On 19 July 2019, the welcome reception and briefing by the NAMCO committee was held in the AIAC. We arrived at AIAC in our cultural costumes alongside other students from various institutions, both local as well as international. During the reception, we were fortunate enough to have been given the opportunity to meet and mingle with students from Bangladesh, India, and Indonesia. The next day was the competition day which consisted of two general rounds. The first round was definitely more challenging as it was my first time competing in an arbitration moot. Through the various rounds, we were posed various questions by the arbitrators, some of which we were prepared for and some of which took us completely by surprise.

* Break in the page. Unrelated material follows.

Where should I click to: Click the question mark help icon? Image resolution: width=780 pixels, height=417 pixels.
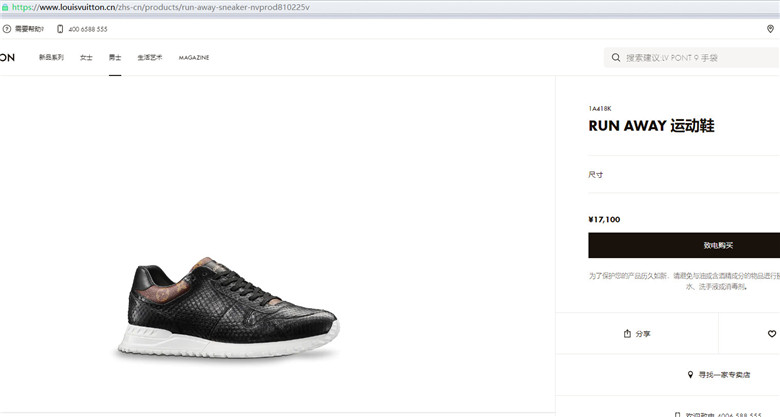pos(6,29)
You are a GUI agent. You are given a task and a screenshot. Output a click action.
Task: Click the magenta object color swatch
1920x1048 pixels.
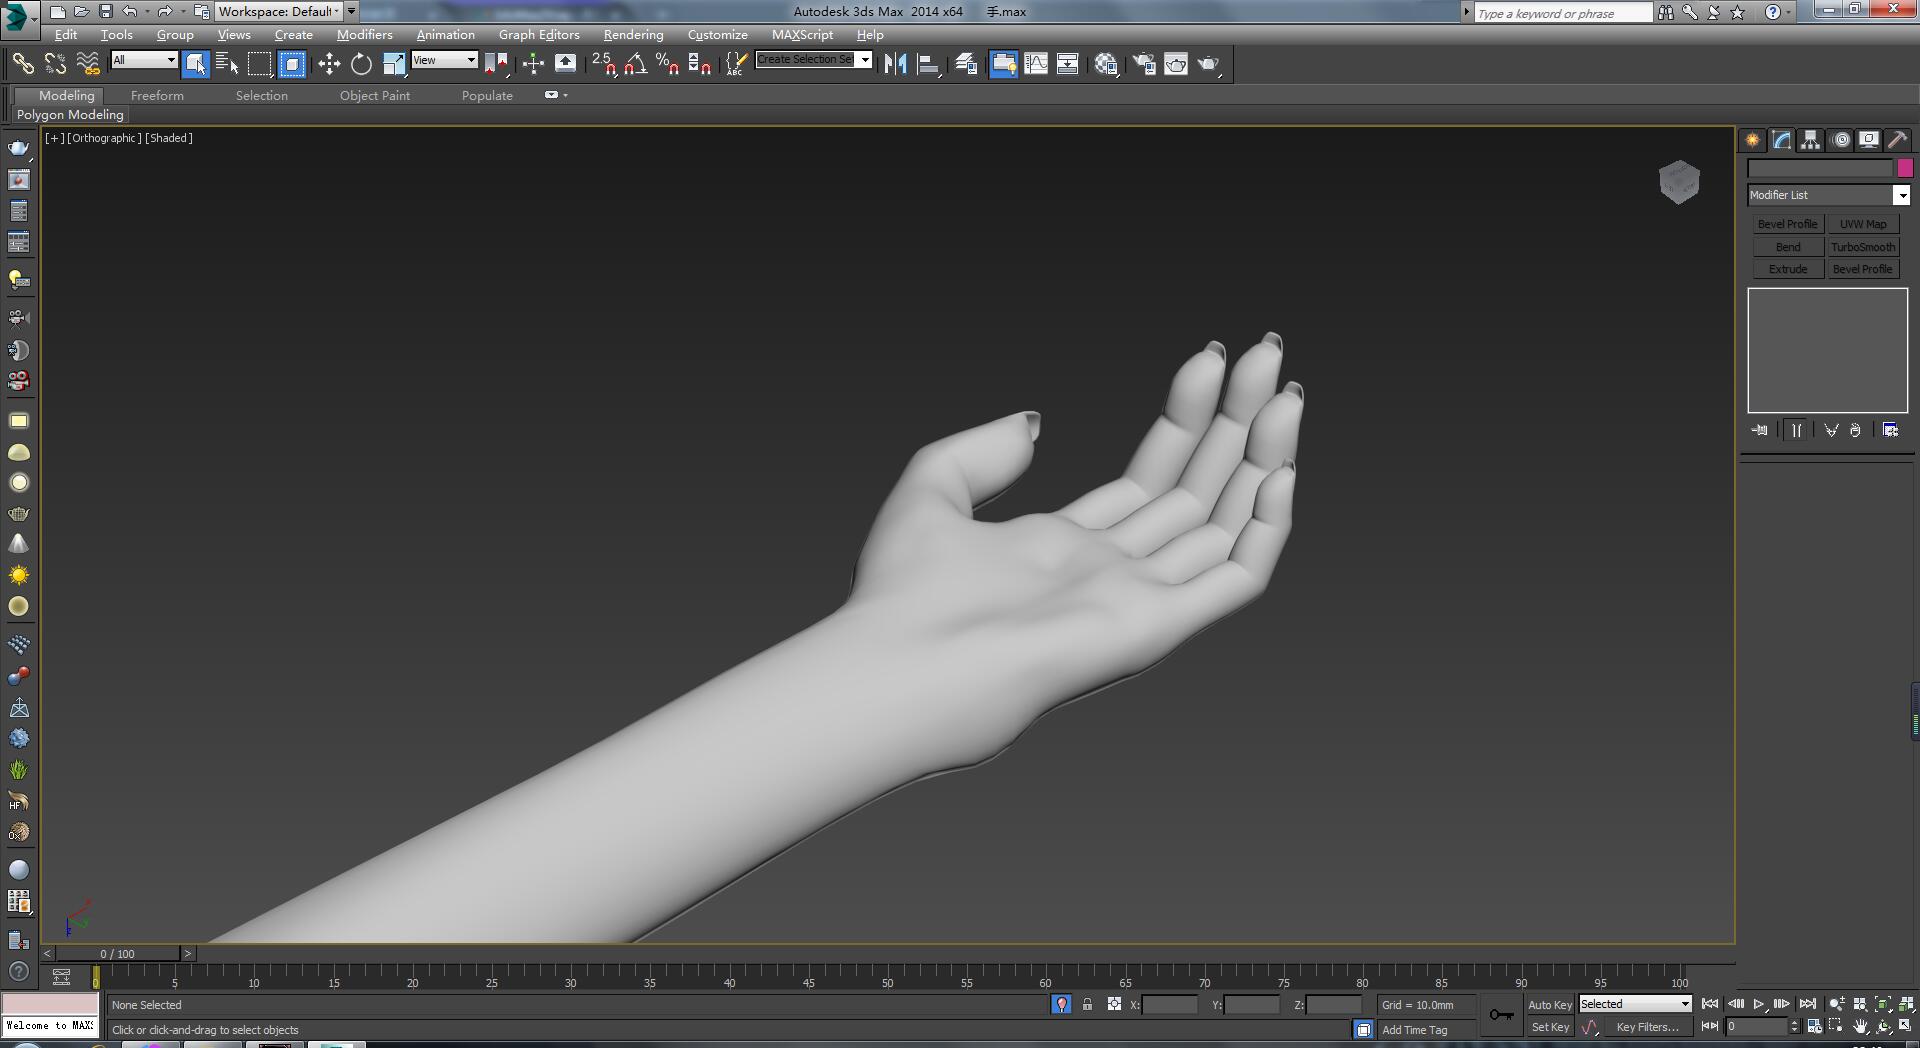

Despite the challenge, we performed to the best of our abilities, but are also aware of the fact that there is still room for improvement. In my opinion, as first-timers, I believe that my teammates and I did an excellent job.
My co-counsel and I were granted an ex parte hearing as we were unable to attend our first general round due to the fact that final exams were held on the same day. However, I did manage to speak in my second round to be completely honest, I was indeed very nervous. I was incredibly grateful to have the support of both my counsels in answering the arbitrators’ questions. I learned a lot from the experience, especially as after every moot and deliberation, the arbitrators would provide us with general feedback. They were very friendly and supportive throughout the moot and gave suggestions as to how we could improve our mooting abilities.

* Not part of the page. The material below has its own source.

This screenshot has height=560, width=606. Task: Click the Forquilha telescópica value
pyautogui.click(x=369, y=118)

Team 908 made it to the quarterfinals, and it was an extremely tight race. Both teams were very calm and knew their facts very well. They were also able to answer the arbitrators’ questions very quickly and accurately. Unfortunately, we were unable to advance to the semi-finals, but we attended the last day of the competition to learn from the finalists. We were able to pick up pointers from the advice given by the arbitrators to the mooters. Firstly, that submissions should not be presented as though one was doing public speaking but rather as though carrying out a conversation with the panel. Secondly, and most importantly, we should accept the questions professionally and answer the judges with confidence.
Personally, it was an incredibly rewarding experience and it felt good to have taken the first step into the mooting world. The decision to participate required a great amount of courage and I am incredibly proud of us for having the guts to take the leap. Mooting has transformed us into better students and prepared us for our careers as future lawyers. We learned to be more consistent with our work and have definitely grown as a team. Will I be participating more in the future? Definitely. One of the most important things I’ve learned, is that no matter how experienced one is, nerves will always be there, it is how we deal with it that matters. I hope that my decision to start early and taking this step to participate in NAMCO will effectively prepare me for my future.